## Directions
Name every individual person identified by name in the column on Spain's civil war graves below.

[Start Passage]

Whitman news since 1896

Whitman Wire

Vol. CLIV, Issue 5
Whitman news since 1896

Whitman Wire

Whitman news since 1896

Whitman Wire

Will a relook at civil war bring closure for Spanish families?

The human ego is notorious for not admitting its mistakes. I don’t know why, but it just is.

As you grow older, you begin to admit the petty ones because of a subconscious desire to make yourself look powerful and confident… or something.

“When you’re more mature, you begin to start telling the truth in odd situations” so that people begin to think “what a strong personality that person has,” according to comedian Eddie Izzard.

But, somehow, you conceal the deep, dark ones with even more circumspection. You become too skeptical for your own good.

Well, this is exactly what is happening to Spain recently as a Spanish judge for the first time launched a criminal investigation into the deaths of tens of thousands of people who mysteriously vanished during the Spanish civil war and the ensuing 40-year dictatorship of He-Who-Must-Not-Be-Named.

Baltasar Garzon, the judge who ordered the much needed investigation, should be commended for his court-order to open several mass graves, one which may contain the remains of perhaps Spain’s best 20th century poet and playwright, Federico Garcia Lorca.

As the BBC correctly reported, “the murder of the poet and playwright Federico García Lorca by nationalists on Aug. 19, 1936, remains one of Spain’s open wounds.”

Unlike many of the people he was buried with, García Lorca was assassinated for being talented, successful and a homosexual.

I first discovered Lorca’s genius in high school, and then again last year while taking Professor Solórzano-Thompson’s The Theatre and Poetry of Federico García Lorca, where I realized, first-hand, how the female mind worked.

What’s troubling is that his family, tired of all the attention his death has received, does not share Garzon’s ethic. That is, they believe the cemetery –– if its dignity even affords it that title –– should be left in peace.

Like the Lorca family, Spaniards are divided over this ‘controversial’ decision when the decision is neither controversial nor divisive.

Spain, like Germany had to in the aftermath of World War II, needs to face its biggest nightmare. The Lorca family is incorrect when they remark: “We are not going to find anything new by exhuming the grave where Federico is buried.”

Justice will finally be done –– albeit symbolically –– and closure will finally take place for the hundreds of thousands of families that mysteriously lost a loved one at the hands of the longest fascist dictatorship in the world.

Any justice is better than no justice at all. Unfortunately, neither the United States, nor half of Spain understand this concept.

[End Passage]
[Start Information given]

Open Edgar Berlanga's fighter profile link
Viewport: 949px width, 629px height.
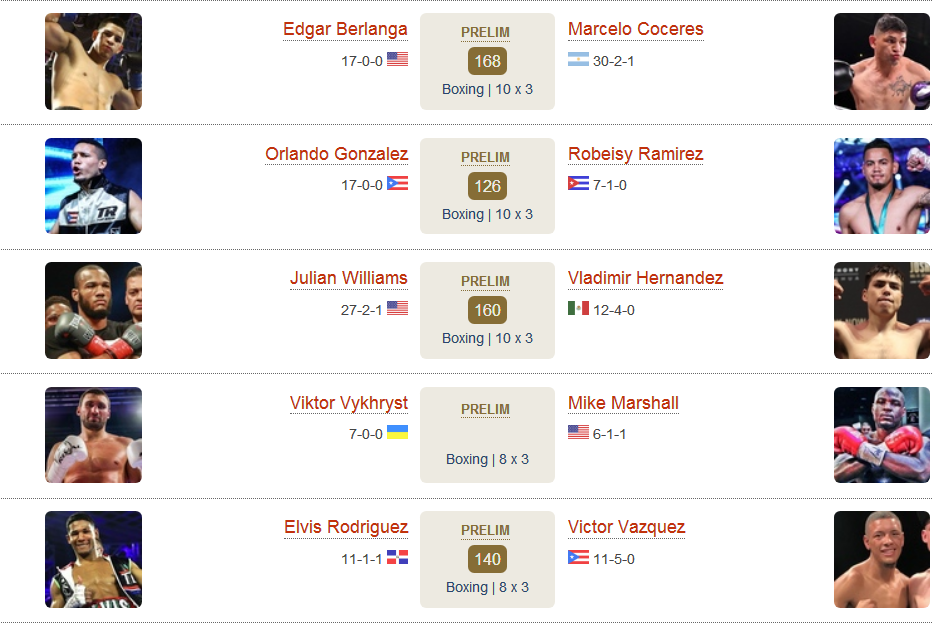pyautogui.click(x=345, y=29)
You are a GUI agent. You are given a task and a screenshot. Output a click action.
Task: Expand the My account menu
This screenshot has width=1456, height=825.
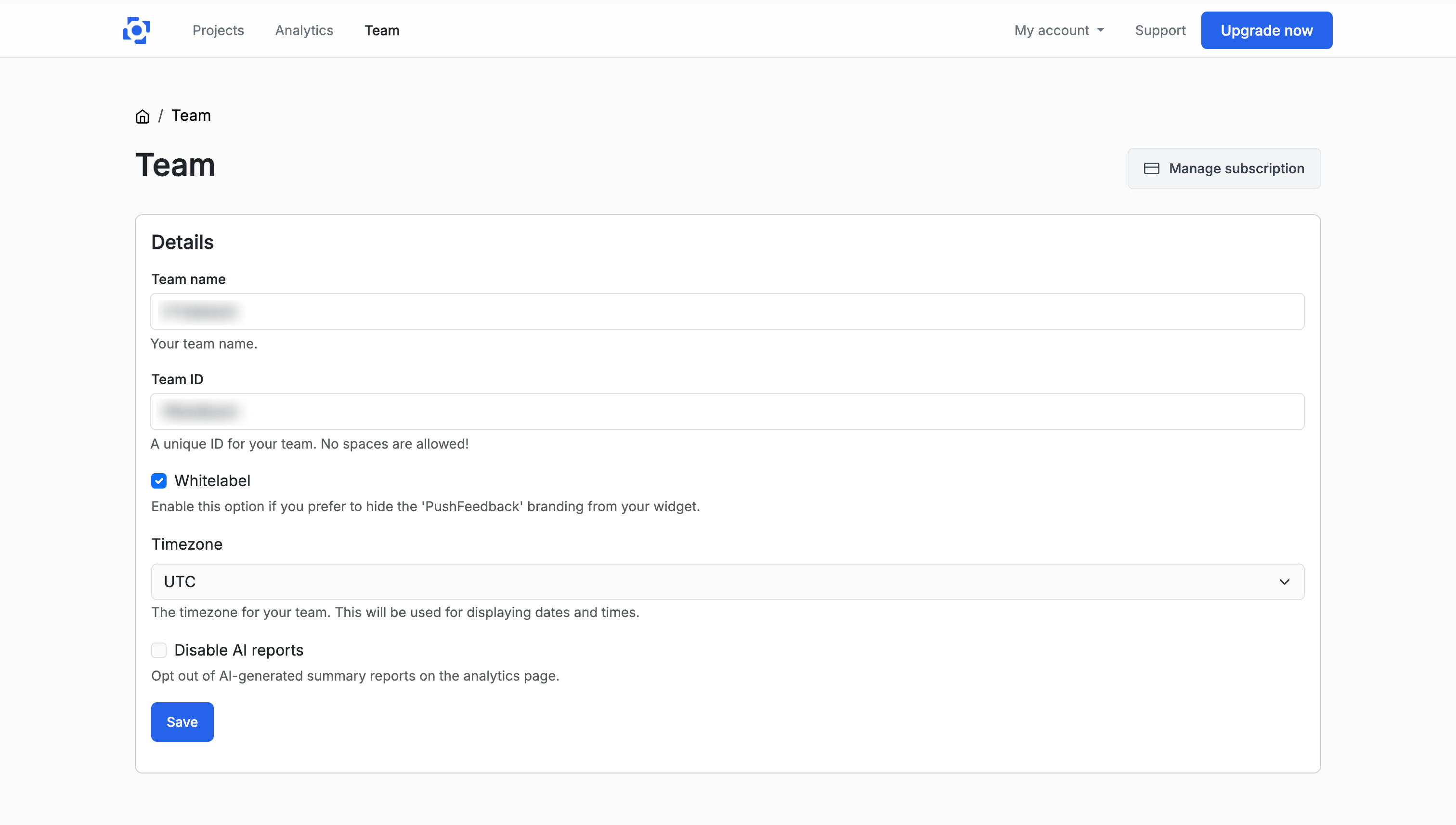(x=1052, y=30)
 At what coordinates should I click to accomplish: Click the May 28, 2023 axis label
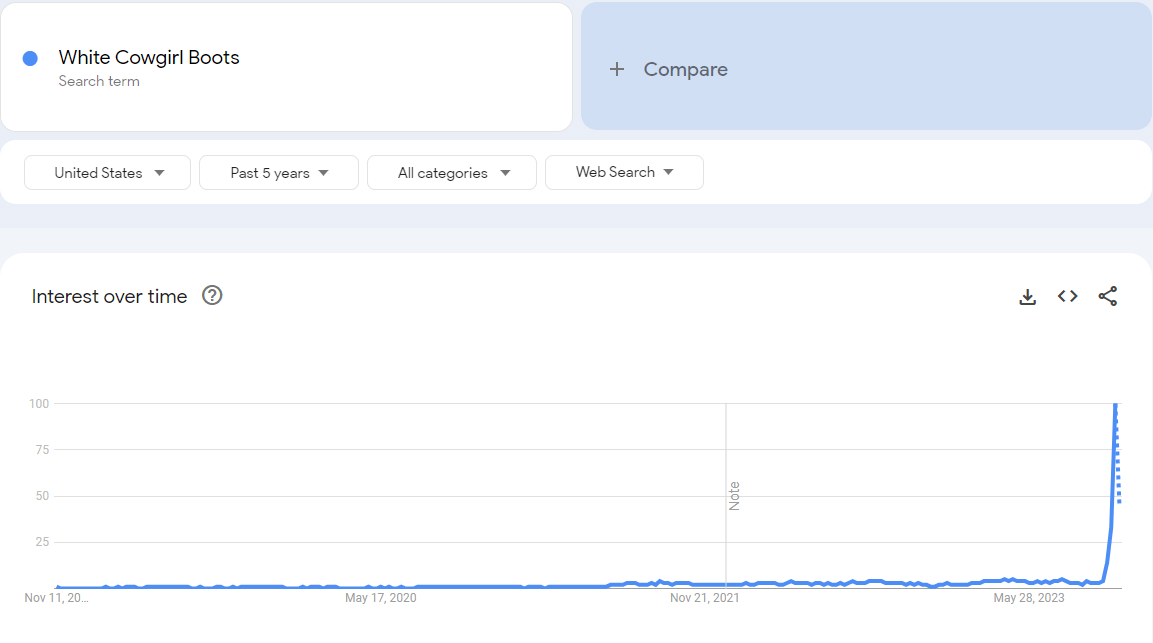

[End Information given]

## Solved exercise
Eddie Izzard, Baltasar Garzon, Federico García Lorca, Professor Solórzano-Thompson